In view of the above discussion we find that though the defacto complainant has been given a right to prefer an appeal against an order of acquittal etc., there is no provision in the Code that the defacto complainant has been put on a different pedestal as regards withdrawing his/her appeal which he or she has preferred against a judgment and order of acquittal. As the position of the defacto complainant in withdrawing his/her appeal is not different from that of the State in withdrawing its appeal against judgment of acquittal, we do think that the same principle which was laid down by the Hon’ble Apex Court in Bani Singh (supra) , Shyam Deo Pandey (supra), Kishan Singh (Supra) would apply in case of the appeal filed by the defacto complainant.

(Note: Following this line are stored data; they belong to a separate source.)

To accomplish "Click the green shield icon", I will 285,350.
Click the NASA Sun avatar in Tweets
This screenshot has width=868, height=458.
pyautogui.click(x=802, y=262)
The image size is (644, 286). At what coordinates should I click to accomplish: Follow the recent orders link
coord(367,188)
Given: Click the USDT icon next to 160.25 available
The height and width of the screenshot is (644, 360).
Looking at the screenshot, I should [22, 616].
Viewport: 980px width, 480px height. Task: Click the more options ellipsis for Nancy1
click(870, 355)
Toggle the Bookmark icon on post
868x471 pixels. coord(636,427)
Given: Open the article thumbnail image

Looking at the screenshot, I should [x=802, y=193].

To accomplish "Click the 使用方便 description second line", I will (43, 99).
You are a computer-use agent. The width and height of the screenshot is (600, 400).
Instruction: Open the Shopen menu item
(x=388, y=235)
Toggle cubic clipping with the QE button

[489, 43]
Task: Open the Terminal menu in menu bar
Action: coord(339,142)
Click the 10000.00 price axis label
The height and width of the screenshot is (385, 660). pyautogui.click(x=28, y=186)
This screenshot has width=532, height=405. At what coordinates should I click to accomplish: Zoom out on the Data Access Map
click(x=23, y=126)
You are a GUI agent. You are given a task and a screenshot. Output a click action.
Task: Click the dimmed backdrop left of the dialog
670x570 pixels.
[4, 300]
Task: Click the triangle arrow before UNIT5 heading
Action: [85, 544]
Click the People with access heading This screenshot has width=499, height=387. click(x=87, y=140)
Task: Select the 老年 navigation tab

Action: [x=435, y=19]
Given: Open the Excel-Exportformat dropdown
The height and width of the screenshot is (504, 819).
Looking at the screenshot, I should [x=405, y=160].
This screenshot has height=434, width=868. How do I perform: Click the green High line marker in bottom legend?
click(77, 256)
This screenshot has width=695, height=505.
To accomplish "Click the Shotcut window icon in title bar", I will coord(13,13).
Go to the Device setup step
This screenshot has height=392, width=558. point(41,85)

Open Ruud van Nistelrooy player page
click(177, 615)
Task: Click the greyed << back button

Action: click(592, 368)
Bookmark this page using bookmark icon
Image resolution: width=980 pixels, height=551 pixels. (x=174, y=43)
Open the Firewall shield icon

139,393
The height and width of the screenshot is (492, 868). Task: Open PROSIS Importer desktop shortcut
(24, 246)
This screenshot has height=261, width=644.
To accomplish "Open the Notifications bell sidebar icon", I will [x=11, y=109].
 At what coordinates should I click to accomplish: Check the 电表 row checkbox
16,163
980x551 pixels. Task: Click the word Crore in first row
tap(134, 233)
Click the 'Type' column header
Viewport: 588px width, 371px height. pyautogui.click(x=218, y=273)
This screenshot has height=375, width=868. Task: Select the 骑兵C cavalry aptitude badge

Moreover, be it mentioned that Hon’ble Supreme Court has specifically directed that the case of Mahesh Chand and Another vs. State of Rajasthan, 1990 (Supp) SCC 681 , should not be treated as a binding precedent. 15. In view of the above discussion we are not inclined to allow the prayer for non-prosecution of the defacto complainant/present appellant without hearing the appeal on merits. 16. List the appeal for hearing after preparation of paper books. I Agree - ARIJIT BANERJEE, J.